PROBLEM TO WORK ON: The result should be an exact copy of only the lines from the one holding "Task: View the reactions count of 3" through the last line of the data below, please, without pictures.

THE RECORDS:
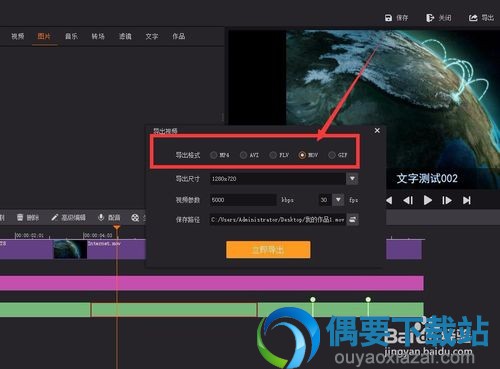Click the save (保存) floppy disk icon
The image size is (500, 369).
click(x=388, y=18)
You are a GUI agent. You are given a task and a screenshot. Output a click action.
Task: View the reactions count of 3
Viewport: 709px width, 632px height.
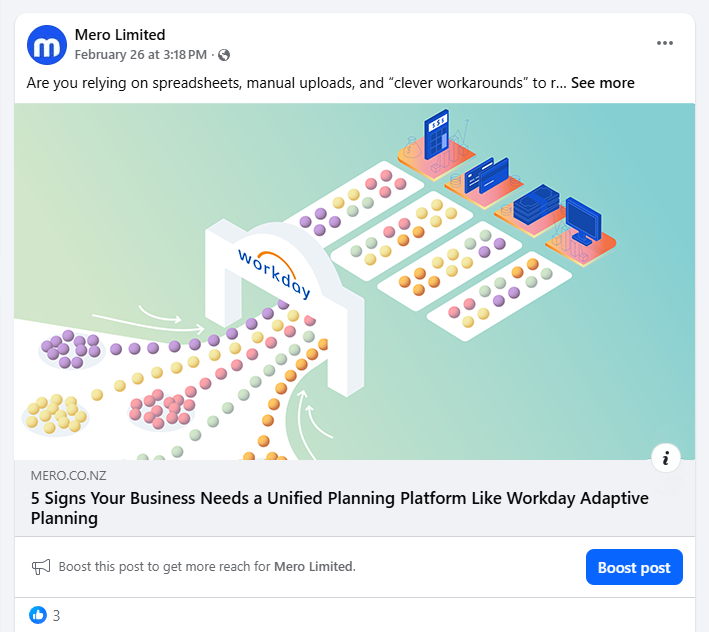56,615
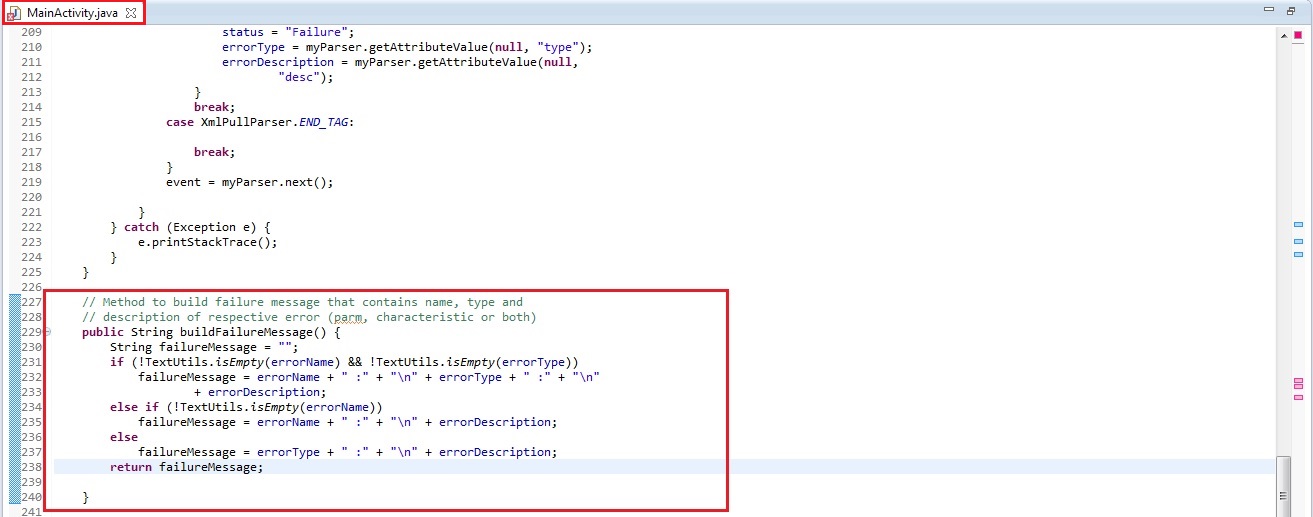Screen dimensions: 1313x517
Task: Click the red error indicator atop overview ruler
Action: tap(1298, 34)
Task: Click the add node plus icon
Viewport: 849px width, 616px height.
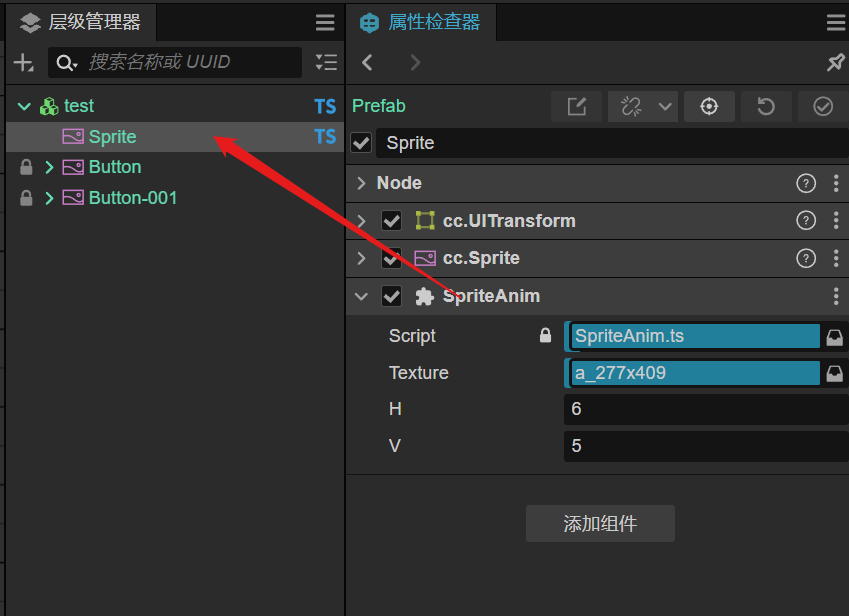Action: pyautogui.click(x=23, y=63)
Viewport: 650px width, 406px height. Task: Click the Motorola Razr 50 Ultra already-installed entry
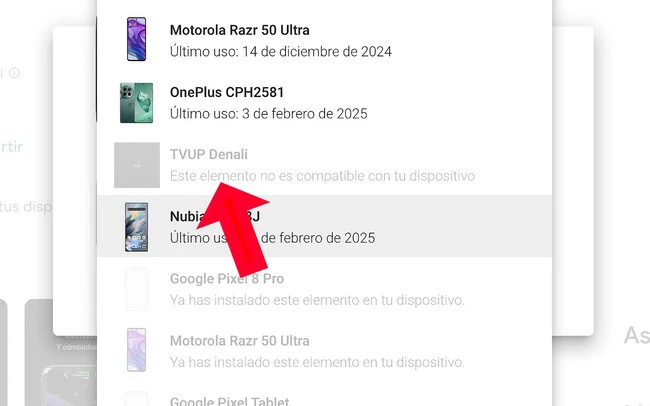[324, 351]
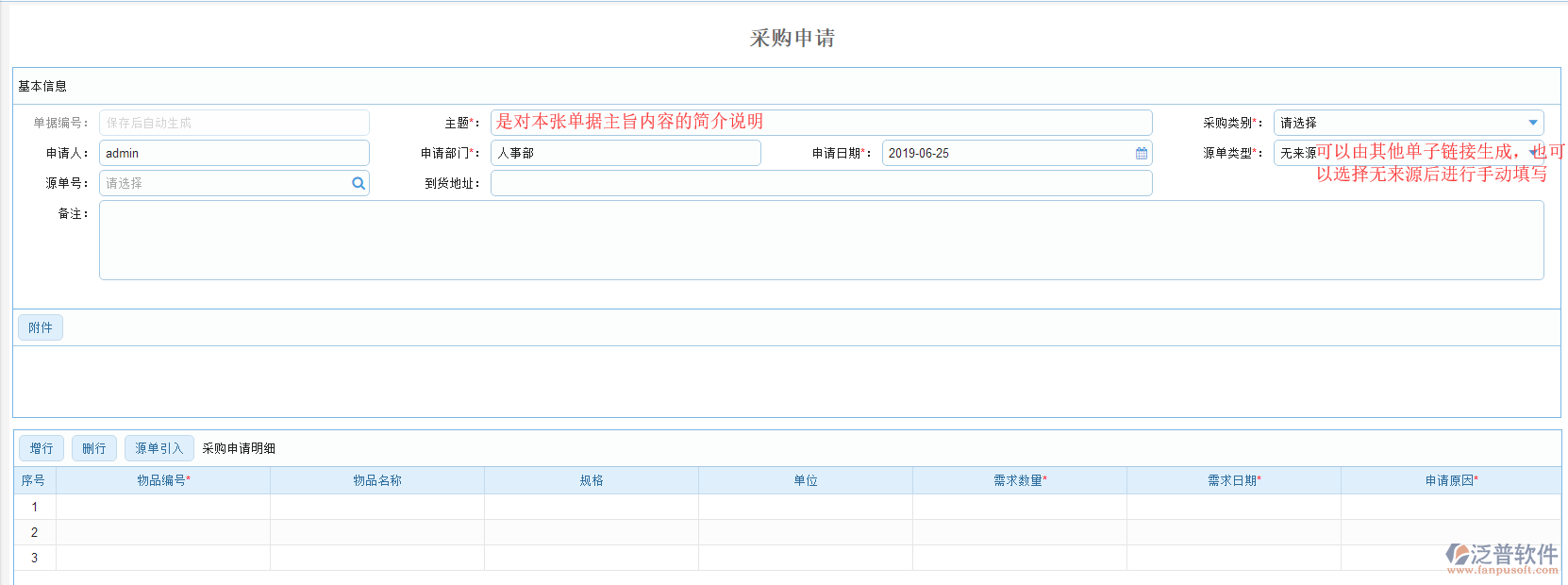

REPLY:
Task: View the reactions count of 3
Viewport: 709px width, 632px height.
56,615
Screen dimensions: 1313x517
Task: Click the red error indicator atop overview ruler
Action: tap(1298, 34)
Task: Click the add node plus icon
Viewport: 849px width, 616px height.
Action: pyautogui.click(x=23, y=63)
Viewport: 650px width, 406px height. Task: Click the Motorola Razr 50 Ultra already-installed entry
[324, 351]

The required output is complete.